* [Text provided]
[2005] KECA 296 (KLR) | Robbery With Violence | Esheria

[2005] KECA 296 (KLR)

Full Case Text

REPUBLIC OF KENYA

IN THE COURT OF APPEAL

AT MOMBASA

(CORAM: OMOLO, GITHINJI & WAKI, JJ.A.)

Criminal Appeal 238 of 2004

BETWEEN

JUMANNE MOHAMED HASSAN ……………………… APPELLANT

VERSUS

REPUBLIC ………………………………..………………RESPONDENT

(Appeal from Judgment of the High Court of Kenya at Mombasa (Mwera & Khaminwa, J.J.) dated 11 th November,2004

in

H.C.CR.A. No. 13 of 2004 *************************

JUDGMENT OF THE COURT

The appellant JUMANNE MOHAMED HASSAN and one KASSIM MWIJO MWADZILA (co-accused) were jointly charged before the Senior Resident Magistrate Kwale with the offence of Robbery with Violence contrary tosection 296 (2) of the Penal Code. The appellant was the second accused while the co-accused was the first accused. The particulars of the charge alleged that on 30. 4.2003 the appellant and the co accused, jointly with others robbed Ali Juma Mafimbo of cash shs.30,000/-, computer screen, T.V., Radio cassette make Hitachi , 2 mobile phones, one big sufuria, one suitcase, two brief cases, one electric box, a torch, and assorted clothes all valued at shs.120,000/-. The appellant was convicted of the offence of robbery and sentenced to death being the sentence authorized by the law. The co-accused was acquitted of the offence of robbery but found guilty of the offence of handling stolen property contrary to section 322(1) of the Penal Code and sentenced to 2 years imprisonment. It is not apparent that he appealed. The appellant appealed to the superior court against conviction and sentence. His appeal was however dismissed in its entirety.

The complainant’s house was broken into on the night of 30. 4.2003 at about 1. 30 a.m. when he and his wife were asleep. He had heard a bang and when he went to the sitting room to check he found ten people. One placed a panga on his neck. He was taken back to the bedroom. They demanded money and ransacked the house and stole shs.30,000/- and assorted goods including a radio cassette, make, Hitachi, a suitcase, a Kaunda suit and grey trousers all valued shs.120,000/-. It was dark inside the house and the complainant and his wife did not identify any of the robbers. The complainant reported the robbery at Diani police station on the following morning. On 24. 7.2003 a person who had been arrested as a suspect led police to the house of co-accused where the Hitachi radio cassette was recovered. The same suspect also led police to the house of the appellant where the suitcase , kaunda suit and a grey trousers were recovered. Those items were identified by the complainant as some of the things stolen from his house.

* [Extracted records]
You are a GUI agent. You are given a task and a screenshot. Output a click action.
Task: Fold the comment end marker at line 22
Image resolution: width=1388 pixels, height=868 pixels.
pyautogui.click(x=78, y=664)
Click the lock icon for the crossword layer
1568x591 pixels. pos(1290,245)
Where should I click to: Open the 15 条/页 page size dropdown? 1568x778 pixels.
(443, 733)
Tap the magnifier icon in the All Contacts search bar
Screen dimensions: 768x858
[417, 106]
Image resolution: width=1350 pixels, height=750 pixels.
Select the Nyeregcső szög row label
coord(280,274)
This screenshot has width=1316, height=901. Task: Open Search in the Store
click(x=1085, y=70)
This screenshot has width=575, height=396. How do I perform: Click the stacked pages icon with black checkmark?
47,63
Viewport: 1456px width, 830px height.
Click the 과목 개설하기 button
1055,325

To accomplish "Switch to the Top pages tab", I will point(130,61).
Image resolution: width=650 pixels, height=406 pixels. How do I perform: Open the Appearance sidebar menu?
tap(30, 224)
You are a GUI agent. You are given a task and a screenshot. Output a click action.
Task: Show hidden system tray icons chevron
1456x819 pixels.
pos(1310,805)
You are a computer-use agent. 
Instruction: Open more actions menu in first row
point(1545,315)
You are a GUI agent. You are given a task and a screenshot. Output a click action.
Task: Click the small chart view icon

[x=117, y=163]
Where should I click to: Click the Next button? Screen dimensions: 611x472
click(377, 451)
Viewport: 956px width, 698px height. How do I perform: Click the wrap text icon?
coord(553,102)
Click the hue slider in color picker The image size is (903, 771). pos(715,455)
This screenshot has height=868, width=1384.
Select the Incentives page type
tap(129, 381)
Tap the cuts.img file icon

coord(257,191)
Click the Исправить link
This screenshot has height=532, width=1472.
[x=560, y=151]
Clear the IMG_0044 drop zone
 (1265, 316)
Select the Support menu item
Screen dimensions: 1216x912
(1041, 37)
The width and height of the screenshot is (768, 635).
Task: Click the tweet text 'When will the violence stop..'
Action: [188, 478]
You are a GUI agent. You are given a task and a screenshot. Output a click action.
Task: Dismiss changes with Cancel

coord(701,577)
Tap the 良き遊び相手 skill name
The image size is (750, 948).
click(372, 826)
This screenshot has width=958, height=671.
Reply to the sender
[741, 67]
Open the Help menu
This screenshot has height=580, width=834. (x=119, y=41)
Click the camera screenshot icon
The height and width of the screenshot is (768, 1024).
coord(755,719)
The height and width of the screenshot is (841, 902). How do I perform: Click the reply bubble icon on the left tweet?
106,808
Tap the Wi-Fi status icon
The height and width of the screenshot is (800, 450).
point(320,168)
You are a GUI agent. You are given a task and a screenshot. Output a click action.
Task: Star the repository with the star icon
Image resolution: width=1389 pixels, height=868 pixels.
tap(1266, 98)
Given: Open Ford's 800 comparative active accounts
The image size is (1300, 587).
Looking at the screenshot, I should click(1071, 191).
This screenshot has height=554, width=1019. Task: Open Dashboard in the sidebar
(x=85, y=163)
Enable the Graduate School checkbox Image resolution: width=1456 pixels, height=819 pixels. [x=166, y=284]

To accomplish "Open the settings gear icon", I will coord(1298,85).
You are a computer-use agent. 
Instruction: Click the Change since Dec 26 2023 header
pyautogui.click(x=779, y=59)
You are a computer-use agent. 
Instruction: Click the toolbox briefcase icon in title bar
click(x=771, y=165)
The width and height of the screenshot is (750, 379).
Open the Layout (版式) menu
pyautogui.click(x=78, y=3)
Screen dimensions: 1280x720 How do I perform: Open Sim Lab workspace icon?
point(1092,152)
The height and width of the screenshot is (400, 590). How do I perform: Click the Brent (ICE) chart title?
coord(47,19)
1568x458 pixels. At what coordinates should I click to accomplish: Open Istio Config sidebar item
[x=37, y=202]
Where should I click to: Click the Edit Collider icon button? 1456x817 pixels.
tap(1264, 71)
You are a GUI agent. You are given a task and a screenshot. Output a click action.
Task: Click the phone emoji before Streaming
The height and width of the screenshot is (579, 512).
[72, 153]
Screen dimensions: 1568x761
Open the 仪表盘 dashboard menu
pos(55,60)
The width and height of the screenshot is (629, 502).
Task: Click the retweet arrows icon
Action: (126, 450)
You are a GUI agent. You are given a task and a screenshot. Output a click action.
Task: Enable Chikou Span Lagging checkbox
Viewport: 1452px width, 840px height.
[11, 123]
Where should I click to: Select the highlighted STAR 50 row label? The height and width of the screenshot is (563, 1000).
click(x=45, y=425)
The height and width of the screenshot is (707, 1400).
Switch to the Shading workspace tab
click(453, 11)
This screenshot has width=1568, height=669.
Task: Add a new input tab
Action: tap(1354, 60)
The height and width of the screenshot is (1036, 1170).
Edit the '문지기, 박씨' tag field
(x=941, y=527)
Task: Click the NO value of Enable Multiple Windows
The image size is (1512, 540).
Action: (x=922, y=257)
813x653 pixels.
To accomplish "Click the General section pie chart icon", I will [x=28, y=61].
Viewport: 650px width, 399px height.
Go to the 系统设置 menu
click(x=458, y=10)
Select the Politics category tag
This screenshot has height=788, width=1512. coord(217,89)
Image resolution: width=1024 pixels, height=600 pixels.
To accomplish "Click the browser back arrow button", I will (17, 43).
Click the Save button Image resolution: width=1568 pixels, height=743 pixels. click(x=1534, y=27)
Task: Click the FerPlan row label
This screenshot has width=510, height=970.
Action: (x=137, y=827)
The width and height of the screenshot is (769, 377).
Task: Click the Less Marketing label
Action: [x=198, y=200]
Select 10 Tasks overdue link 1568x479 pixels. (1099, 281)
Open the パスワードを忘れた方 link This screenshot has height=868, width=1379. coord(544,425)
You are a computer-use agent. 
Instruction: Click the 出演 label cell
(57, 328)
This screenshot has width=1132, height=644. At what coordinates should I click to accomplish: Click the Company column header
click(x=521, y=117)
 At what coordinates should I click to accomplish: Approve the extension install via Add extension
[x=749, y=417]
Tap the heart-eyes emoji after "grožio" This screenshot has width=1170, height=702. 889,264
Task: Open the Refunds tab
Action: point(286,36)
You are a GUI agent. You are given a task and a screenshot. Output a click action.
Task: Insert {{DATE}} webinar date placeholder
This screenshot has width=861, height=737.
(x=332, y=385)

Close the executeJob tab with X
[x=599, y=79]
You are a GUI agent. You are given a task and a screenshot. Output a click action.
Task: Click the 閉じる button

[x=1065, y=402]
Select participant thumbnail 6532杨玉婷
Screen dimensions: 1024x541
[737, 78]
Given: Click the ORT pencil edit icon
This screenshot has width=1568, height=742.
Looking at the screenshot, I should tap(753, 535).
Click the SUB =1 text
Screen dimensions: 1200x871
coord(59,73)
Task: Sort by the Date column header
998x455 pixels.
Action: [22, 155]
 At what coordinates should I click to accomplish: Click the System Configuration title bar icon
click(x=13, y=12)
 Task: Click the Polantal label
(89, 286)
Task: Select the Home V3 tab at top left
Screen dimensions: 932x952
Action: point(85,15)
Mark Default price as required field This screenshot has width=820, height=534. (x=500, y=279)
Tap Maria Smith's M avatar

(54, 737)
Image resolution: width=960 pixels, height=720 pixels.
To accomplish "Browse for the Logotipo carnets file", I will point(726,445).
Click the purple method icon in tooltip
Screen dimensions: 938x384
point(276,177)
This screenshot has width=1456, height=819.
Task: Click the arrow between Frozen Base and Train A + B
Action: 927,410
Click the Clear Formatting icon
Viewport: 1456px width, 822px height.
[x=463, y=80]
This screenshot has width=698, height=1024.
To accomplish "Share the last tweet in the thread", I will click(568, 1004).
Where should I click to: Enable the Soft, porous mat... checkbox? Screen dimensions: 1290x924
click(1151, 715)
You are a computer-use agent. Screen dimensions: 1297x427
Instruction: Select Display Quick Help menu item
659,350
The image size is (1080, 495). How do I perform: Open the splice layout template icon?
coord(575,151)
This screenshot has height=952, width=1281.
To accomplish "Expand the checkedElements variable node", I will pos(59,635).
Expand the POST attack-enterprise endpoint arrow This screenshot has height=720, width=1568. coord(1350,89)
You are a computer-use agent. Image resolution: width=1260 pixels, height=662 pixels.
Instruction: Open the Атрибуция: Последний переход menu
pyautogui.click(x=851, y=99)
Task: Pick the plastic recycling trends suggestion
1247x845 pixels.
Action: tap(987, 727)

* [Task objective] According to the robbery appeal judgment above, why did the appellant receive a death sentence? Explain in one to three sentences.

* [Result for this task] The appellant was convicted of robbery with violence under section 296 (2) of the Penal Code. Death was the sentence the law authorized for that offense, so that was the sentence imposed.